IV Keytruda takes 30 minutes. Subcutaneous Keytruda is administered for 1 minute once every 3 weeks and 2 minutes once every 6 weeks. The company said that in the United States, patients may be able to receive it at clinic-level hospitals as early as the end of this month.
Alteogen signed its first technology transfer agreement with Merck in Jun. 2020, granting rights to use the ALT-B4 technology. After partially amending the contract in Feb. last year, the company became able to receive additional milestones by development stage and a portion of sales as royalties.
Park Sun-jae, chief executive officer of Alteogen, said, "A product utilizing ALT-B4 technology has received approval in the United States," adding, "We will work to develop and commercialize our partner's products and provide convenience to more patients."
◇An era when patients administer anticancer injections themselves
The medical community says an era is opening in which patients receive cancer treatment at home via subcutaneous injection. As subcutaneous injections become common, patients will be able to inject into the abdomen or thigh as easily as with insulin pens without medical staff having to place an IV. Merck said, "For patients for whom IV is difficult, treatment can be simplified by administering a subcutaneous injection in areas excluding 5 cm around the navel."
Developing an IV drug as a subcutaneous injection can improve patient convenience and expand the market accordingly. Original drug developers are also seeking patent extension effects using the same technology. The Keytruda patent expires in 2028. Once the patent ends, biosimilars of Keytruda are expected to launch, eroding its market influence. Merck's strategy is to create new demand with subcutaneous Keytruda.
Celltrion, a domestic biosimilar specialist, also boosted the added value of its medicines using the same approach. After receiving approval in 2016 for Remsima IV (intravenous), a biosimilar of the autoimmune disease treatment Remicade, the company developed a subcutaneous formulation, Remsima SC (subcutaneous), which won U.S. FDA approval as a new drug in 2023.

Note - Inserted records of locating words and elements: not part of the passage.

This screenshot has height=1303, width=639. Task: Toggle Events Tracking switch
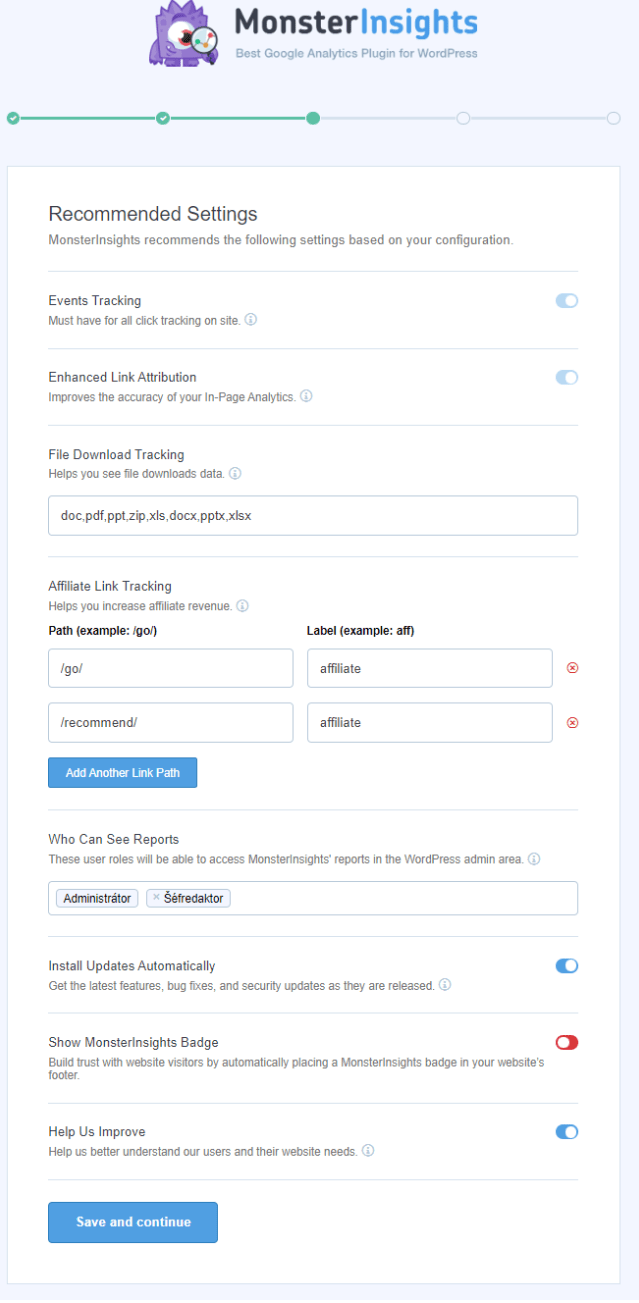pyautogui.click(x=567, y=300)
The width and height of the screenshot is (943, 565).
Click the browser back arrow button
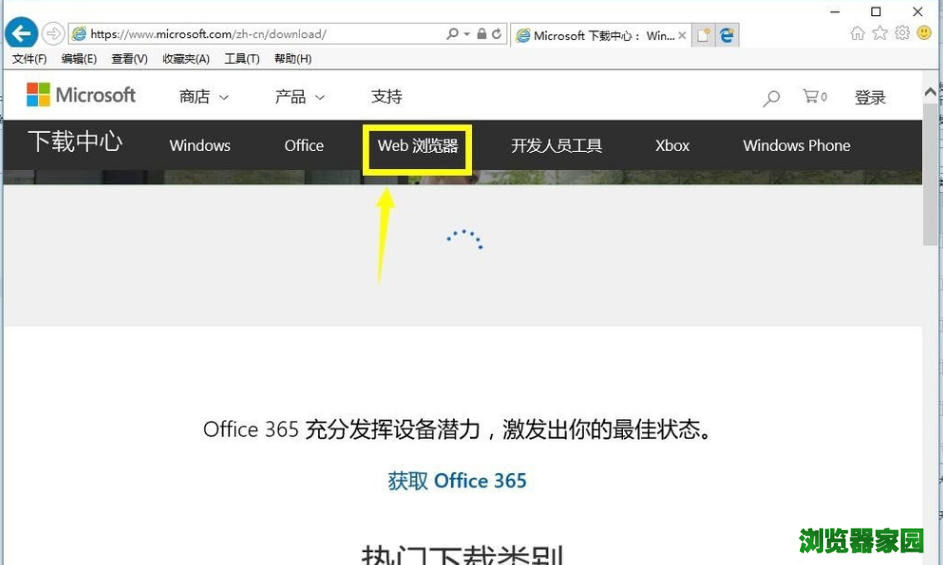pos(21,33)
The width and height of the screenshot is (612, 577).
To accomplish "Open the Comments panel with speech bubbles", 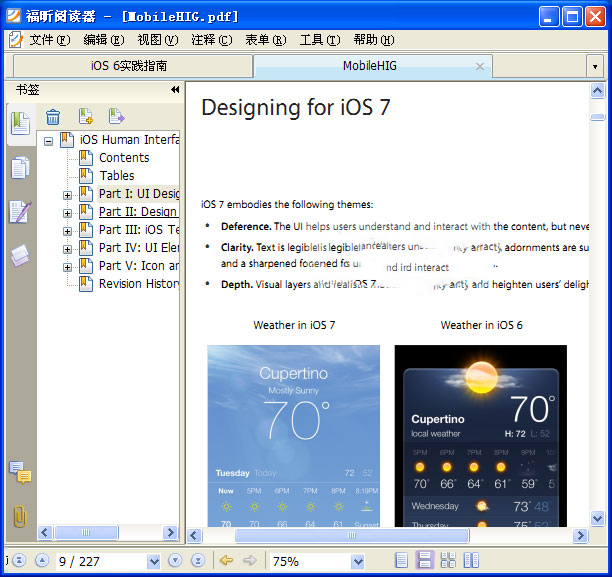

Remicade is a blockbuster drug developed by Janssen, the pharmaceutical subsidiary of U.S. Johnson & Johnson (J&J). Celltrion was the first to develop a Remicade biosimilar and then the first to develop a subcutaneous formulation. Remsima SC has been sold in the United States under the brand name Zymfentra since last year.
As subcutaneous injectables expanded the market based on patient convenience and turned generics into new drugs, the value of subcutaneous injection technology also rose. Alteogen signed a technology transfer agreement for subcutaneous injection technology with the United Kingdom's AstraZeneca in Mar., worth more than 1.8 trillion won.
Earlier, in Feb. last year, it signed an exclusive 636 billion won deal with U.S. Merck to use the subcutaneous injection technology for the immunotherapy Keytruda. In Nov., it signed an agreement to develop a subcutaneous formulation of Enhertu, an ADC (antibody-drug conjugate) breast cancer treatment new drug from Japan's Daiichi Sankyo. The deal is reportedly worth 440 billion won.